Close up of a nurse wrapping a wound

How to Become a Wound Care Nurse

Learn how to specialize as a Wound Care Nurse, including the education and certifications you’ll need

Close up of a nurse wrapping a wound

Did you know that 1 in every 38 adults is affected by a chronic wound every year in the United States? Chronic wounds, such as lacerations or diabetic foot ulcers, can be painful and limit social activities, mobility, and quality of life. These wounds require specialized medical attention.

Other complicated skin wounds, such as severe burns, animal bites, or other traumatic injuries, may also require advanced wound care. Nurses who work in this specialized field of medicine are called Wound Care Nurses. With advanced training, they play an essential part in the treatment and recovery of their patients.

In this article, you’ll learn about the role of a Wound Care Nurse, common duties, required skills, expected salary*, and job outlook. We’ll also review the steps you’ll need to take to become an RN and earn specific certifications.

To learn more about starting your career as a nurse, click here to learn how to become a Registered Nurse. You can also discover other popular nursing careers by exploring the different types of hospital nursing jobs.

Wound Care Nurse Definition

What is a Wound Care Nurse?

Wound Care Nurses specialize in treating many types of complicated wounds, helping patients manage pain and avoid infection. These wounds include conditions or injuries such as deep skin tears, burns, diabetic foot ulcers, animal bites, pressure injuries, ostomies, and bedsores.

Wound Care Nurse: Job Description

What Does a Wound Care Nurse Do?

Wound Care Nurses are specialized healthcare professionals who have undergone extensive training to provide advanced wound care and management to patients with complex wounds. They are well-versed in the latest techniques and technologies for treating all types of serious wounds, such as pressure ulcers, burns, surgical wounds, diabetic ulcers, and traumatic injuries.

Despite this, the job description for Wound Care Nurses can vary significantly depending on the type of healthcare facility they work in and the patients they treat. For instance, in a hospital setting, Wound Care Nurses may work in the intensive care unit, emergency department, or surgical ward, where they provide immediate and ongoing wound care to critically ill or injured patients. In contrast, in long-term care facilities, Wound Care Nurses may focus on preventing and managing chronic wounds, such as pressure ulcers, for patients with limited mobility or other underlying medical conditions.

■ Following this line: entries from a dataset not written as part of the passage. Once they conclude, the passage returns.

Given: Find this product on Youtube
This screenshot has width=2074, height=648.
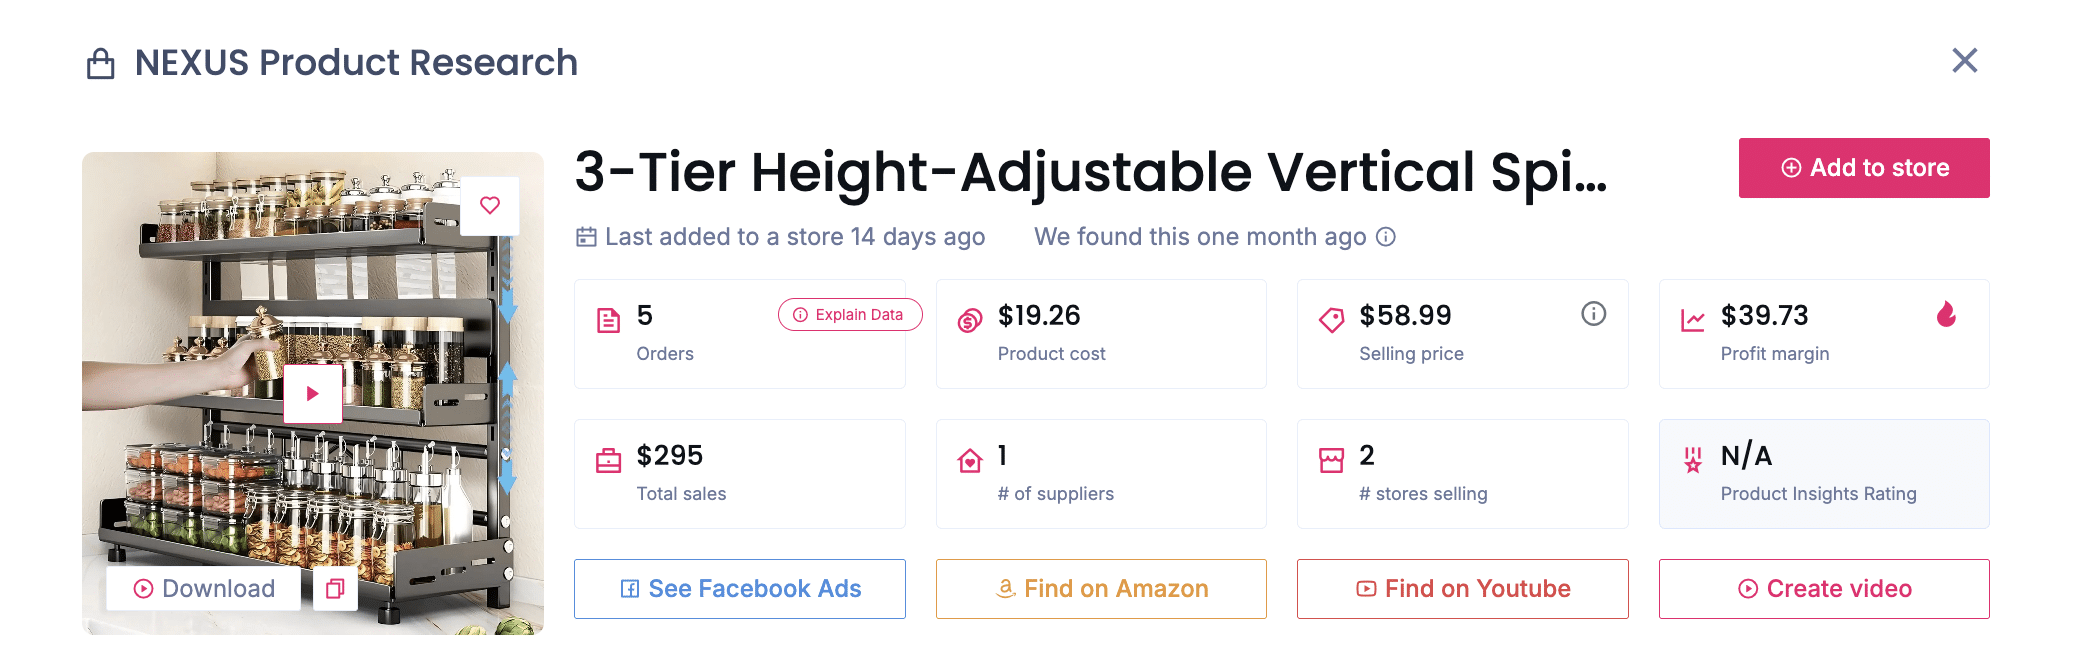Looking at the screenshot, I should tap(1463, 589).
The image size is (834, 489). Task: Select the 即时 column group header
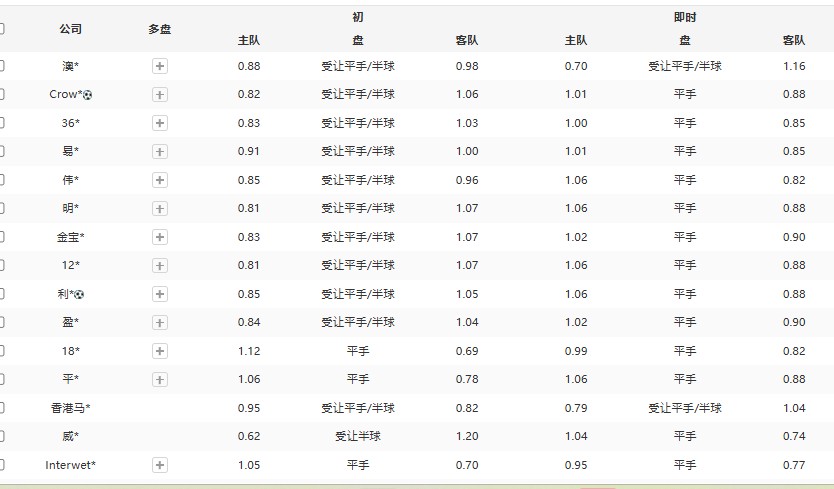pyautogui.click(x=685, y=18)
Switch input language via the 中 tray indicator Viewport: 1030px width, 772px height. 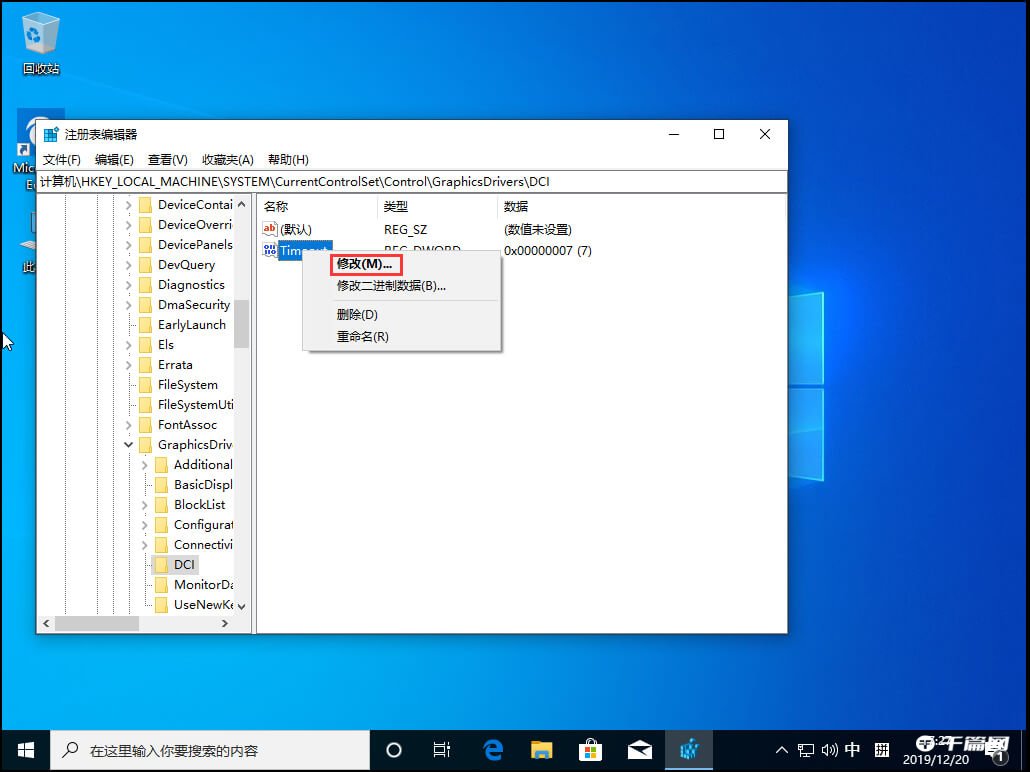[853, 748]
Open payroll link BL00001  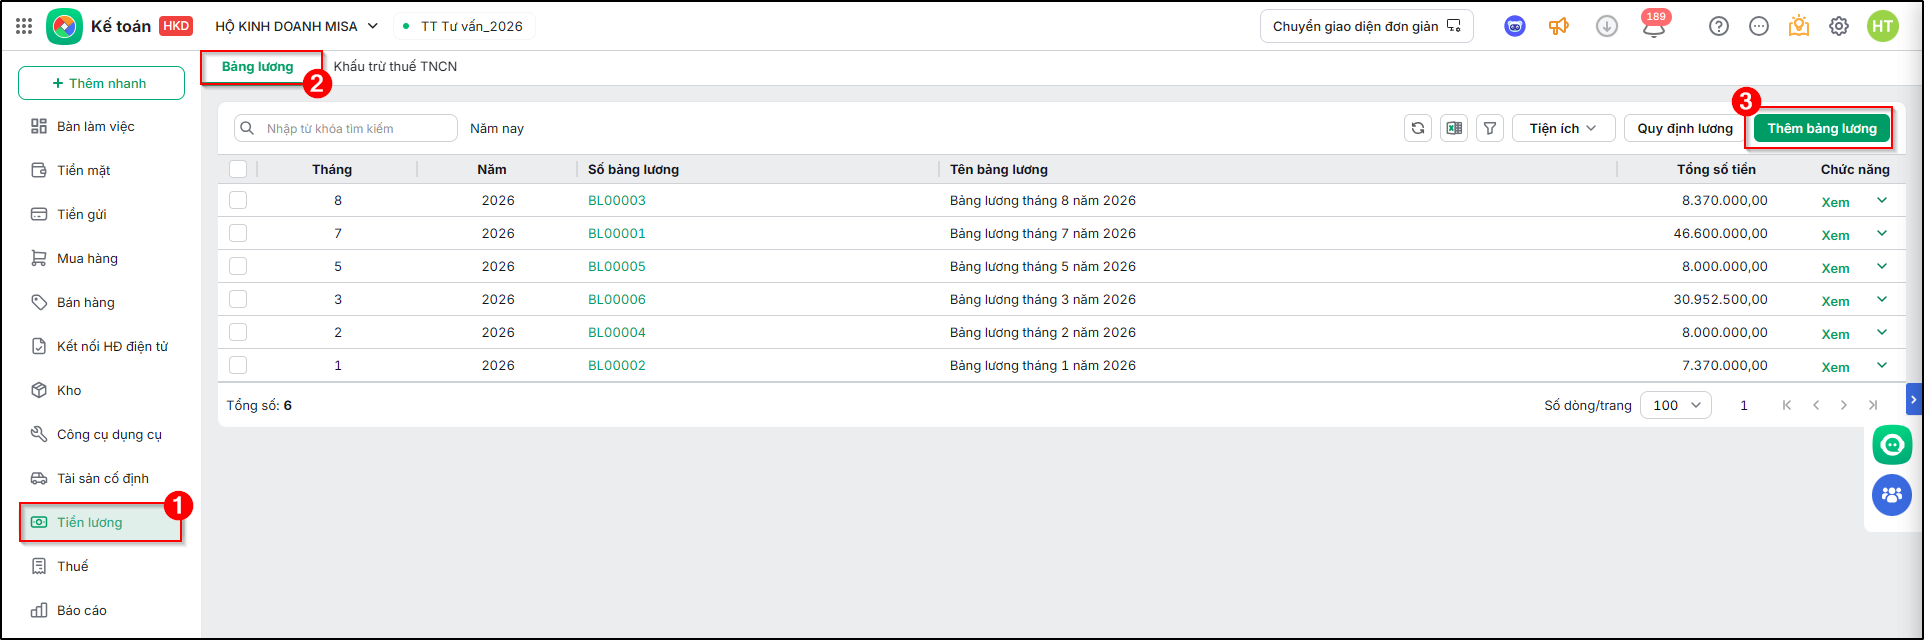click(617, 233)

Moreover, Wound Care Nurses may also work in outpatient clinics, wound care centers, or private practices, where they provide specialized wound care services to patients with complex wounds that require ongoing management and follow-up care. In these settings, Wound Care Nurses may collaborate with other healthcare professionals, such as physicians, physical therapists, and occupational therapists, to develop comprehensive treatment plans that meet the unique needs of each patient.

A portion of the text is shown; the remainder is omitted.